Transcription time and word error rate on a 10-second English speech sample.

Model	Download Size	RAM Usage	Latency (10s clip)	WER (English)	Languages
Moonshine Tiny	27 MB	~80 MB	85 ms	8.5%	English
Moonshine Base	65 MB	~150 MB	150 ms	6.1%	English
Whisper Tiny	120 MB	~200 MB	320 ms	12.8%	90+
Whisper Base	200 MB	~350 MB	580 ms	9.4%	90+
Whisper Small	600 MB	~900 MB	1.4 s	6.5%	90+
Whisper Medium	1.5 GB	~2.2 GB	3.8 s	5.0%	90+
Whisper Large v3 Turbo	1.6 GB	~2.5 GB	3.2 s	4.2%	90+
Parakeet TDT 0.6B	150 MB	~400 MB	Real-time*	5.8%	English

* Parakeet streams partial results as you speak — effective latency is near-zero for partial transcripts, with final output arriving within ~200ms of speech end.

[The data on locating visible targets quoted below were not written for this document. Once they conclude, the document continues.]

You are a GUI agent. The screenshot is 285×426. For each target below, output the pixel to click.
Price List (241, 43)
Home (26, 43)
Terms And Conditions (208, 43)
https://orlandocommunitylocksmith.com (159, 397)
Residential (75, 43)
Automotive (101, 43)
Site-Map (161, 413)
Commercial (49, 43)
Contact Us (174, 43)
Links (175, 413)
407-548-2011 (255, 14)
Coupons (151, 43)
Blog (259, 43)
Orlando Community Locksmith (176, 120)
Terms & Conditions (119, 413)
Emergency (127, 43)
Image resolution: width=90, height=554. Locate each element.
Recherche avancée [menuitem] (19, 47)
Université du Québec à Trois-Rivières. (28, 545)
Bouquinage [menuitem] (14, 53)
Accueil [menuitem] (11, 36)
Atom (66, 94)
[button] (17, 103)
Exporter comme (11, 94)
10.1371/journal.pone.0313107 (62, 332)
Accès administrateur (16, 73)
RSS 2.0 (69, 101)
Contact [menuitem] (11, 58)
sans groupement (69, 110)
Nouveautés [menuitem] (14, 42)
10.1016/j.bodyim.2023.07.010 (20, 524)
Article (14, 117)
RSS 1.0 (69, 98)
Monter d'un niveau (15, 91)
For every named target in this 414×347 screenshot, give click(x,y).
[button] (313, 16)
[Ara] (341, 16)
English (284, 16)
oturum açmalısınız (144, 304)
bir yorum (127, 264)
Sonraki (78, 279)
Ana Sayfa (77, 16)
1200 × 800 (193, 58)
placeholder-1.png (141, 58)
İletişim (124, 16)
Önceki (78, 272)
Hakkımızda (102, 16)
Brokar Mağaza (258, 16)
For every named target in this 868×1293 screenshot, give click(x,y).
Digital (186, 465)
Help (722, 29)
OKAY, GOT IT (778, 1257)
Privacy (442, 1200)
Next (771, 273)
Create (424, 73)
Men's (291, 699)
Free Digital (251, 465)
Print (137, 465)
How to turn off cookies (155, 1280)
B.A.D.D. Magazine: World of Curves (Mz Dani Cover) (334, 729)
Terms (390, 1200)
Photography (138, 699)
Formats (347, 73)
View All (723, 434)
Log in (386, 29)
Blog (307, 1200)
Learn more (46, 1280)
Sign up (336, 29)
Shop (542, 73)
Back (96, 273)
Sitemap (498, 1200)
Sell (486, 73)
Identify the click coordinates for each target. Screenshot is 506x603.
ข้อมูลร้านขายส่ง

Recommended Models by Use Case

Pick the right model for how you work.

Use Case	Recommended Model	Why
Quick voice commands	Moonshine Tiny	Fastest response, minimal resource use. Perfect for short phrases.
Daily English coding	Moonshine Base	Best balance of speed and accuracy for English. Default for a reason.
Live captions / streaming	Parakeet TDT 0.6B	Real-time partial transcripts as you speak. Feels like live captions.
Multilingual projects	Whisper Small	Good accuracy across 90+ languages without heavy resource use.
Long dictation (English)	Moonshine Base	Fast segment processing keeps dictation mode responsive.
Maximum accuracy	Whisper Large v3 Turbo	Lowest word error rate. Worth the wait if accuracy is critical.
Low-spec machines	Moonshine Tiny	27MB download, ~80MB RAM. Runs anywhere.

📐 Methodology

Benchmarks were measured on a mid-range development machine (Apple M2, 16GB RAM) using VoxPilot's built-in ONNX Runtime inference. Results may vary based on your hardware.

Latency: wall-clock time from audio buffer submission to transcript return, averaged over 20 runs on a 10-second speech clip
WER (Word Error Rate): measured on LibriSpeech test-clean subset — lower is better
RAM usage: peak resident memory during inference, measured via process monitoring
Download size: total size of ONNX model files fetched from Hugging Face
All models run via ONNX Runtime (CPU) — no GPU required

💡 Tips

First inference after model load is slower (cold start). Subsequent transcriptions are faster.
Whisper models get significantly faster with GPU acceleration if onnxruntime-gpu is available.
Parakeet's streaming mode means you see words appear as you speak — the "latency" you feel is near-instant.
For most developers coding in English, Moonshine Base is the sweet spot. Start there.
Use the Model Manager panel (sidebar) to download and switch models without restarting.